Önümüzdeki 7 Haziranda Genel Seçimler yapılacak ve milyonlar yeni parlamento temsilcilerini seçeceklerdir. Bu seçim Cumhuriyet tarihinin en önemli seçimlerinden birisidir.

25 dönemdir Alevilerin ve Alevi toplumu temsilcilerinin dikkate alınmadığını biliyoruz. Aleviler yıllar yılı ezici bir yüzdeyle CHP ye, 1950 li yıllarda kısmen Demokrat Partiye ve 1965 Genel Seçimlerinde de CHP, İşçi Partisi ve Birlik Partisine oy verdiler. CHP ve Demokrat Parti’de milletvekili seçilen birçok Alevi oldu, ancak bunların hiçbiri Alevi toplumu ve örgütlülüğü temsil eden, toplumun ve örgütlülüğün önerdiği kişiler değildi. Ülke nüfusunun nerdeyse üçte birine sahip Alevilerin ilk kez parlamentoda kendi kurumsal kimlikleri üzerinden temsil edilecekleri bir süreci yaşıyoruz.

Bu bağlamda Avrupa Alevi Birlikleri Konfederasyonu (AABK) Genel Başkanı Turgut Öker, Pir Sultan Abdal Kültür Derneği (PSAKD) Genel Başkanı Müslüm Doğan, Hubyar Sultan Alevi Kültür Derneği (HSAKD) Başkanı Ali Kenanoğlu, Maraş Katliamı mağduru ve yazarı Aziz Tunç, sanatçı Pınar Aydınlar, Gazeteci Çilem Öz ve daha birçok Alevi temsiliyeti olan kişi seçilebilecek sıralardan milletvekili adayıdır . Ayrıca Sivas, Tokat, Çorum, Kayseri. Erzincan, Dersim, Maraş ve Edirne illerinin 1.sıra milletvekili adaylarının da Alevi; toplamda da 150 Alevi adayın olduğu görülmektedir.

Bugüne milletvekili olan çeşitli Alevi kökenli kişi parlamentoda bireysel düşüncelerinden ötürü mücadele etmiş, Alevilik sorunlarını kimi zaman dile getirmişlerdir. Ancak bu faaliyetler hiçbir zaman milletvekili oldukları Partinin politikaları sonucu olmamıştır.
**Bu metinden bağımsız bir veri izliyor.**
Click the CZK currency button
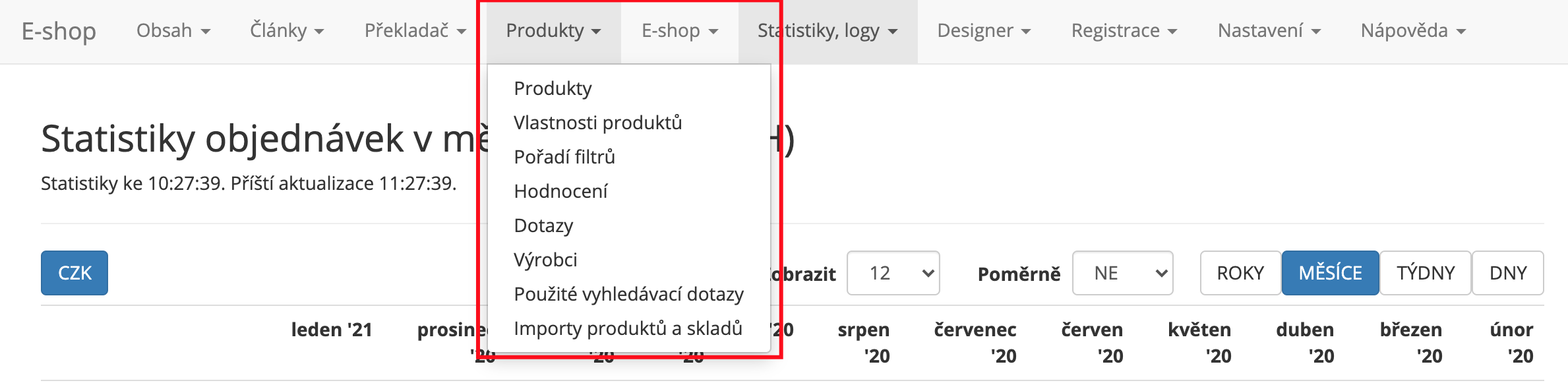Viewport: 1568px width, 389px height. coord(75,273)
Zira bugüne kadar adı geçen Partiler ve milletvekilleri Alevilik konusunda bütünlüklü bir Parti Programı ve/ya Tüzüğü gereği politika yapmamışlardır. Oysa şimdilerde HDP yöneticilerinin söylemlerinde ve Seçim Bildirgesinde Alevilerin yıllardır büyük mücadelelerle elde etmek istedikleri haklar ve talepler güçlü ve açık bir şekilde dile getiriliyor. Alevi temsiliyetinde adaylar kurumsal kimlikleri üzerinden değerlendirilerek milletvekili adayı yapılmışlardır.
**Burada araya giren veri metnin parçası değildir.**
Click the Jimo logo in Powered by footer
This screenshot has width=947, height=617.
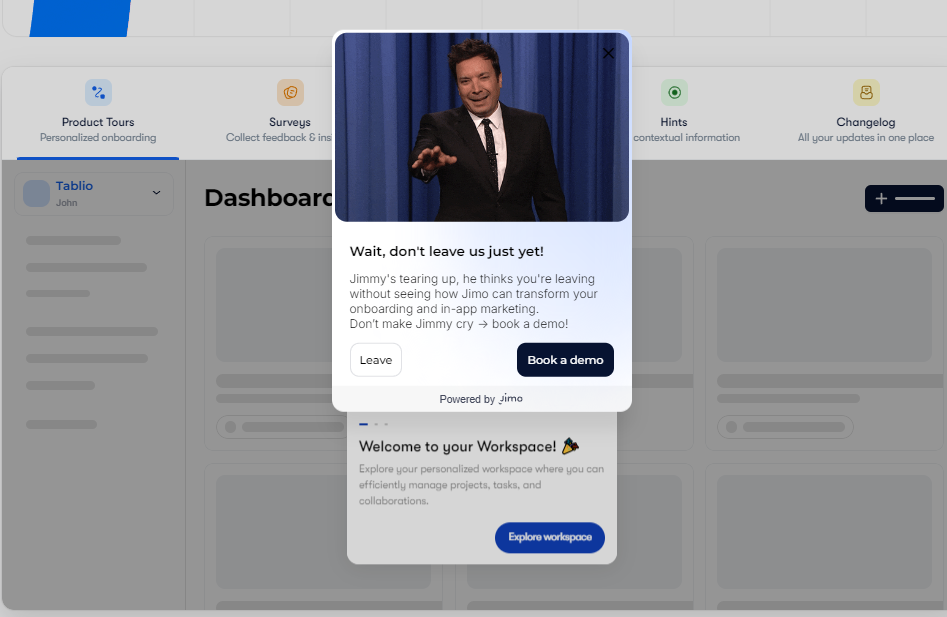(x=511, y=398)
Çok doğaldır ki, HDP nin program, tüzük, örgütlenme ve bileşikleriyle ilgili hem olumlu, hem de olumsuz görüşlerim vardır. Bu görüşlerimi ve eleştirilerimi de gerkeli platformlarda dile getirdim, getirmeye de devam edeceğim. Zaten tüm bunların aynı anda herkesi mutlu ve tatmin etmesi mümkün değildir.  Bu seçimin diğer seçimlere göre daha  önemli ve  daha  özgül koşulları vardır. Ve bu koşullar mutlaka doğru olarak değerlendirilmeli, buna uygun hareket edilmelidir. Bugüne kadar ülkeyi faşist yasalarla yöneten AKP zihniyeti ve Erdoğan’ın bu seçimlerde 330 ve üzeri bir milletvekili sayısına ulaşması geleceğimizin Ortaçağ Karanlığı ile tescil edilmesi anlamına gelmektedir. Erdoğan’ın bu karanlık ötesi planlarını boşa çıkarmak için seçmenlerin oylarını çok dikkatli kullanmaları kaçınılmaz bir zorunluluktur.
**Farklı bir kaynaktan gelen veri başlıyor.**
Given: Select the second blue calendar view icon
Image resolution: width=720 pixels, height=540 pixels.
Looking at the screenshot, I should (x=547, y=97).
HDP’nin barajı aşması Aleviler, Kürtler, Ermeniler, işçi sınıfı, demokratik bir yaşamın hüküm sürdüğü bir ülke özlemi çeken tüm demokrasi güçleri, sosyalist, devrimci ve komünistler ve ötekileştirilen kesimler için şarttır.  

Yeni Osmanlıcı, Padişah özentili, şeriatçı, salt ülke içinde değil, Ortadoğu coğrafyasındaki tüm halkların kardeşliğine düşman Erdoğan ve zihniyetine biran önce dur demek için gereklidir.

Bir önceki genel seçimlerde de “meclise can gelecek” diye yola çıkmış ve mücadele etmiştik. Bugünkü şartlar o seçim dönemiyle kıyaslanmayacak kadar daha elverişlidir ve Alevilerin kendi temsilcilerini seçmeleri, güzel yarınların başlangıcı açısından, gelecek kuşaklara, yola, öğretiye ve demokrasi mücadelesine olan inancımızın, tarihi sorumluluk bilincimizin kaçınılmaz gereğidir. 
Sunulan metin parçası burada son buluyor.